**SHORT TASK:**
Write the next part of the forum post about a double free error in a C dynamic array, starting right after its last sentence.

**EXCERPT TO READ:**
— start —
Double free or corruption - ex17.c simulation

So, I recently posted about ex17.c: Ex17 Seg fault when setting new entries

I’m having difficulty creating a dynamic array.

I started working on a project which does something very similar. I think I may be able to solve the issues with ex17.c if I get this working, but I’m having an issue freeing the memory. It’s pretty messy code, but I have the initialisation working. When I attempt to free the memory, I get double free or corruption (out), and the program aborts.

The offending function is this one:

void Close_dir(struct Directory *dir) {
  if (dir) {
    if (dir->files) {
      int i = 0;
      for (i = 0; i < dir->num_files; i++) {
	Close_file(dir->files + i);

followed by this one:

void Close_file(struct File *file) {
if (file != NULL) {
 if (file->owner != NULL)
 if (file->group != NULL)
 if (file->name != NULL)

(Sorry about the formatting, I can’t seem to get the lines of code to display on seperate lines. Let me know if you know a way and I will fix it.)

It seems that my call to free each file is not correctly incrementing, and the Close_file() function is freeing the same file every time. I ran it under GDB and the abort did not occur until it tried to free on the second run of the for loop.

The syntax I am using could be failing to increment the pointer. That was one suggestion I saw online. Every other form of syntax however, including array index syntax, causes a compiler error, as I am dereferencing a struct passing that when a pointer is expected. I tried converting the whole function over to expecting a struct, but then I was passing a struct to free(), which doesn’t work.

This is what I think the problem is, but I can’t find a way to tell the program to free every allocated piece of memory in the array while adhering to syntax and correctly increment the pointer. Can anyone give me any advice on how this is done?
— end —
**LISTING:**
— start —
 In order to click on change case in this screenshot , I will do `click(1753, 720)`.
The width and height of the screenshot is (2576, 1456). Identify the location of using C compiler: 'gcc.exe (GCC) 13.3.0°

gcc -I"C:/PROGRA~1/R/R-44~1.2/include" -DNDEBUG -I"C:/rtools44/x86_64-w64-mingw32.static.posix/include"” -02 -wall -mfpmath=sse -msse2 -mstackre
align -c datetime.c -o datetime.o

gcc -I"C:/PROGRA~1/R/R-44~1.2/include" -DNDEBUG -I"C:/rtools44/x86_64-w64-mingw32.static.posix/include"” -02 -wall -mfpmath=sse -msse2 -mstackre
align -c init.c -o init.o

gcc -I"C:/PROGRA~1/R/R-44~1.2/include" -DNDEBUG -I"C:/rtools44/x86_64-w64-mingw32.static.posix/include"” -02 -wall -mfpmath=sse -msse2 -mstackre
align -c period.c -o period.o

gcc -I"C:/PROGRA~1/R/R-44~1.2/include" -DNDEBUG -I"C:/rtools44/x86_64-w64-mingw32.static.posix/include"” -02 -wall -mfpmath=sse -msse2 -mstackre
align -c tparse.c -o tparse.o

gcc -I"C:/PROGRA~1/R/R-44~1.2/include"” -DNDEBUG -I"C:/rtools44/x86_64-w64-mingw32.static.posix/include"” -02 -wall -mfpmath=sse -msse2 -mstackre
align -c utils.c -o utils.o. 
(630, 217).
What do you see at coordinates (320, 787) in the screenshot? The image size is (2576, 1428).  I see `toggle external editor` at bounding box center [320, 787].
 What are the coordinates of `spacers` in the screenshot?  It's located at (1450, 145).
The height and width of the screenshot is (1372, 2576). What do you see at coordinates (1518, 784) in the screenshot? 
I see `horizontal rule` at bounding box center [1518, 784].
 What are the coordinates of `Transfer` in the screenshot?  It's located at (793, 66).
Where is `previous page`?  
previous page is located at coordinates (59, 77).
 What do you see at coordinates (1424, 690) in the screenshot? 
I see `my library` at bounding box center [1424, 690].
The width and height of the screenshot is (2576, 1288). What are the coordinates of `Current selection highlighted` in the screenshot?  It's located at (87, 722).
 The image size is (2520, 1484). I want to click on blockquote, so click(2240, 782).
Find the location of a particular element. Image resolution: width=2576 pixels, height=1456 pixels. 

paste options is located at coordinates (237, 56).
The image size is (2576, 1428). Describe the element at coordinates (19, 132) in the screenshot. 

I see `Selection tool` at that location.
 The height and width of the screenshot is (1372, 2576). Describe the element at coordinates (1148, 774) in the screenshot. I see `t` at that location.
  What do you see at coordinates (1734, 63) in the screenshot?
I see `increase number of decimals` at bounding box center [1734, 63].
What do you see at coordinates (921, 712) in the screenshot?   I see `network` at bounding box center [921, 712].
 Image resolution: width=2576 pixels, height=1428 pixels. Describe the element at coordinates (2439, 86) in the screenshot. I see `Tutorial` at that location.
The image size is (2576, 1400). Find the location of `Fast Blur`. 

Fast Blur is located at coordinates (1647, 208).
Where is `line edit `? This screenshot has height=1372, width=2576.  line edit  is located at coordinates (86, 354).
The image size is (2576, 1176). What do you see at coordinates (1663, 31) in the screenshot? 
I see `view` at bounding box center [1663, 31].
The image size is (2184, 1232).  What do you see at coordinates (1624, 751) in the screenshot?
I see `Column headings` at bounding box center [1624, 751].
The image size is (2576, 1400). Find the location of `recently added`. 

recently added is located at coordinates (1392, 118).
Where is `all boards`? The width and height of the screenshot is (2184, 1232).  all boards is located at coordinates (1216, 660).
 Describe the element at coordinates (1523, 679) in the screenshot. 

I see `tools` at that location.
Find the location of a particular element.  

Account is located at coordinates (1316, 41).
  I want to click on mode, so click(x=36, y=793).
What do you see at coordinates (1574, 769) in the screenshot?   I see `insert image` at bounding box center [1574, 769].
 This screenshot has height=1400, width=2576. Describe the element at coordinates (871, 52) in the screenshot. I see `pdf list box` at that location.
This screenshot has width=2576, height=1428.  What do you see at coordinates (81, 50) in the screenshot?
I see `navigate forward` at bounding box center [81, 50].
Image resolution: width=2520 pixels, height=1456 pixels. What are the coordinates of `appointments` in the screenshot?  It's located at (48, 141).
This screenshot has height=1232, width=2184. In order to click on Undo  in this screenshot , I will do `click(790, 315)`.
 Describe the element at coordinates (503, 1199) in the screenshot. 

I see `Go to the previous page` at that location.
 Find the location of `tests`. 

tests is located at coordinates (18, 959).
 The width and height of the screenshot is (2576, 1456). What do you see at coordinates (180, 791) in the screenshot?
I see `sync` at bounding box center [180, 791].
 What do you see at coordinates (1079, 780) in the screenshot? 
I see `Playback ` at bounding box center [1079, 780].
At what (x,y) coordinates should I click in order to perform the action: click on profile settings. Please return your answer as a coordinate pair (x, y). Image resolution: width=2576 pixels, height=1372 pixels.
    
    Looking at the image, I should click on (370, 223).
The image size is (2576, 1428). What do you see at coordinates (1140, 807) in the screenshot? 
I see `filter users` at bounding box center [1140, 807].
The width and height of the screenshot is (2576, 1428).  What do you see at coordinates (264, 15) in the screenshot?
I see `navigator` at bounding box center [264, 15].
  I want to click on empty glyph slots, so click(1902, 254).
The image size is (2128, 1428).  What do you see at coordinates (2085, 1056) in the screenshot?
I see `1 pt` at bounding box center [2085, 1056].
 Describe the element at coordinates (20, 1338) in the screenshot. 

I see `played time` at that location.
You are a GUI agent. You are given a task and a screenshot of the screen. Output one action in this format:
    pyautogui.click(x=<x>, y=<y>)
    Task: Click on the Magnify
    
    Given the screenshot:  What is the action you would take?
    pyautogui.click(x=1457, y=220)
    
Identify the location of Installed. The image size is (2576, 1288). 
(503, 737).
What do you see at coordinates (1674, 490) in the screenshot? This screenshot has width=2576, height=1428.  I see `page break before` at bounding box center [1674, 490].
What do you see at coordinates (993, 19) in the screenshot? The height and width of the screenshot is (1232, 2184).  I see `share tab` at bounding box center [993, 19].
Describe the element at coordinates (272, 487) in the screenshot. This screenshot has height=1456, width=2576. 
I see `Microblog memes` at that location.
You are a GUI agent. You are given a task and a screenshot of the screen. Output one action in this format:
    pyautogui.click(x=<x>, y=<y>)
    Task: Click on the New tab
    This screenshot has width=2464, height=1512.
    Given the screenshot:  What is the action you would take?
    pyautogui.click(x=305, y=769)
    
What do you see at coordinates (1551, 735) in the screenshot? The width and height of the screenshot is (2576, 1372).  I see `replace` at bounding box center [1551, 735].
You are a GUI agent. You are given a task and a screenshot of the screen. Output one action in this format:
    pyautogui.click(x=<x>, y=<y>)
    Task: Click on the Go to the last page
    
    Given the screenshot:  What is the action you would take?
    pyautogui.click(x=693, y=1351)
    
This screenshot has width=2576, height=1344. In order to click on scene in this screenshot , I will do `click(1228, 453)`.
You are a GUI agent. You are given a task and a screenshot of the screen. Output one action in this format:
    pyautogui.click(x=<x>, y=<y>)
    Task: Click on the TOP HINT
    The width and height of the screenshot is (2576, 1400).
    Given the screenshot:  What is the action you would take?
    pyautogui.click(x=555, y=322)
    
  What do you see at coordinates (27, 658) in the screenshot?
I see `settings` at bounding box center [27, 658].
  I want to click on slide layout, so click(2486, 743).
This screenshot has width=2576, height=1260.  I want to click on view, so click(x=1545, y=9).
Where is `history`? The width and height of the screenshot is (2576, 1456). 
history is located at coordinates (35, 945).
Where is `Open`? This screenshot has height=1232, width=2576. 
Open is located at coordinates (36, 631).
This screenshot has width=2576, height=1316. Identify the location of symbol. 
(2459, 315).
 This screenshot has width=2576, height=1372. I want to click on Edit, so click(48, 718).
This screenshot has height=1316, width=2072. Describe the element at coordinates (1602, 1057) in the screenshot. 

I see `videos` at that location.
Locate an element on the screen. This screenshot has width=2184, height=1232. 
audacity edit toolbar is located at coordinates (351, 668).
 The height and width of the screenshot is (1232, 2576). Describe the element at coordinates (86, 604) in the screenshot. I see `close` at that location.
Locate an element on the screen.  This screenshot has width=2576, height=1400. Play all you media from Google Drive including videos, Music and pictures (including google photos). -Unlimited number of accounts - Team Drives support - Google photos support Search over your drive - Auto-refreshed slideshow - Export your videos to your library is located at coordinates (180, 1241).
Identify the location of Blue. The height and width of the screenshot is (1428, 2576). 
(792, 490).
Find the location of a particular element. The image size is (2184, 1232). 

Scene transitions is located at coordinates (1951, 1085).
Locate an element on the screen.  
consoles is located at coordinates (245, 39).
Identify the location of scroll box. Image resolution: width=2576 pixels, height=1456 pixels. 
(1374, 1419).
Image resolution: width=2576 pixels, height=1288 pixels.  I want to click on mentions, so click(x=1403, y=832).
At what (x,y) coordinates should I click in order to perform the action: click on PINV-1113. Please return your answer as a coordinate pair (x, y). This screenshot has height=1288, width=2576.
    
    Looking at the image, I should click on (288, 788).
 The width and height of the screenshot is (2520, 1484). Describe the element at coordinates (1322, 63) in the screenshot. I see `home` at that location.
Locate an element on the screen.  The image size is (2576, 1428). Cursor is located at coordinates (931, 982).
— end —
**FINAL RESULT:**
Part of the reason you have trouble formatting your posts is you don’t hit the ENTER key enough. I went in and edited your post to show you, but you have to hit enter 2 times between paragraphs, and enter after you type [code] or [/code] so they’re on their own line.

Is there a reason you aren’t hitting ENTER and adding more spacing? It’s not really saving you much and just makes it difficult to read what you post, but if there’s some kind of limitation you’re having I can probably help you get around it.

So the first problem is this C code isn’t correct:

if (file->;owner != NULL)
 if (file->;group != NULL)
 if (file->;name != NULL)

You have file->;group but that semi-colon (:wink: shouldn’t be there. I suspect you didn’t actually copy paste this in, or if that is your real code then it doesn’t compile.

Looking at your pastebin it seems correct, so that means you’re calling double free on one of those. The problem is, you can’t really solve it with only the information “I get a double free”. A double free…where? What line? Without more information you’ll never figure this out.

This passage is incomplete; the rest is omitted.